Effects of Histidine-Tag on Recombinant Human Cytochrome P450 3A5 Catalytic Activity in Reconstitution Systems

Cytochrome P450 (P450) plays an important role for oxidation of a variety of chemicals. Human P450 3A5 is recognized as the secondly most important enzymes among P450 3A subfamily, with some differences in substrate specificity, catalytic activity, and regioselectivity of P450 3A4. Because addition of histidine-tag to microsomal P450s is universally used for recombinant protein purifications, purified P450 3A4 protein is commercially available, but P450 3A5 is not at present. In the present study, although catalytic activity of purified P450 3A5 expressed using the original plasmid from bacterial membranes was observed in reconstitution systems containing NADPH-P450 reductase, cytochrome b5, and phospholipids, a histidine-tagged P450 3A5 protein did not show any detectable midazolam hydroxylation activities in the same reconstitution systems.

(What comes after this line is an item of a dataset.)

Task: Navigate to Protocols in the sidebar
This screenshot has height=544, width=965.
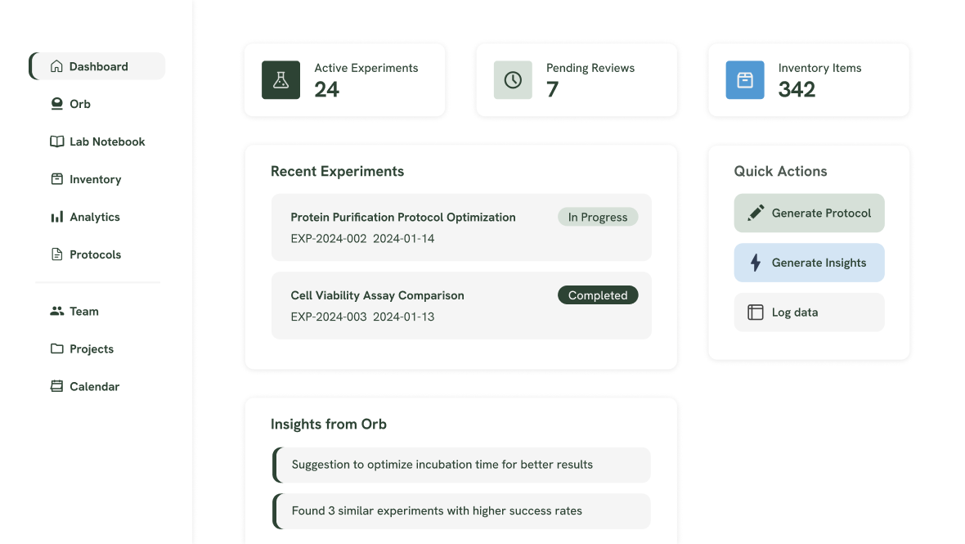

From the docking simulation of midazolam into a P450 3A5 homology model based on the published P450 3A4 structure, it was supported that midazolam could not easily access to the center of the heme of histidine-tagged P450 3A5, with the high interaction energy compared with the original P450 3A5. In conclusion, these results suggest that the histidine-tagged system would be non-applicable for P450 3A5 function.